+++ Provided material +++

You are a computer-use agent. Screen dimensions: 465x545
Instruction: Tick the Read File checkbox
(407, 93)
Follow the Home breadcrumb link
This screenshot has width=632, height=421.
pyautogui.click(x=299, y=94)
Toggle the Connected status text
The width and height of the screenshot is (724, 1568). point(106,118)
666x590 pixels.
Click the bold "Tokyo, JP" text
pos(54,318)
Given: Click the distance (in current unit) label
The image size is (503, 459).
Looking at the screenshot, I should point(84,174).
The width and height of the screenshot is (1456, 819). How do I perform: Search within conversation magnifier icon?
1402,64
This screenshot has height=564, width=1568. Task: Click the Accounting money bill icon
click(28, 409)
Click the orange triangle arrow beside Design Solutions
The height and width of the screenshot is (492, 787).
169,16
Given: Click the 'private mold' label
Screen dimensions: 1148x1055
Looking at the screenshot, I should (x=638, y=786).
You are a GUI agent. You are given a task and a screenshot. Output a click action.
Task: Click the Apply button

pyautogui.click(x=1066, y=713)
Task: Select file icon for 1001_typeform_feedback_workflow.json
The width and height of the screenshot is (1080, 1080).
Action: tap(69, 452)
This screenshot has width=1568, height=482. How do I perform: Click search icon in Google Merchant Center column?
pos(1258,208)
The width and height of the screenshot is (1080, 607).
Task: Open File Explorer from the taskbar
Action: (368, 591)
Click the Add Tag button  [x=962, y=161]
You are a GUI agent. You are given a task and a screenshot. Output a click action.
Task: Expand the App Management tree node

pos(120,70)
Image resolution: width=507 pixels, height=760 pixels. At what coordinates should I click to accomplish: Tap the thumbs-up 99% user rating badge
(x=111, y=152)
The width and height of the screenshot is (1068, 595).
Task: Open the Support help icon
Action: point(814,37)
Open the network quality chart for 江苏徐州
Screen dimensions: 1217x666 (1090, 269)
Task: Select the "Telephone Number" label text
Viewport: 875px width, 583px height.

+++

Work request | In the listing above, take the line containing "Image resolution: width=507" as the start and write out every line through the last one exactly, with nothing added.

Problem solution |
Image resolution: width=507 pixels, height=760 pixels. At what coordinates should I click to accomplish: Tap the thumbs-up 99% user rating badge
(x=111, y=152)
The width and height of the screenshot is (1068, 595).
Task: Open the Support help icon
Action: point(814,37)
Open the network quality chart for 江苏徐州
Screen dimensions: 1217x666 (1090, 269)
Task: Select the "Telephone Number" label text
Viewport: 875px width, 583px height.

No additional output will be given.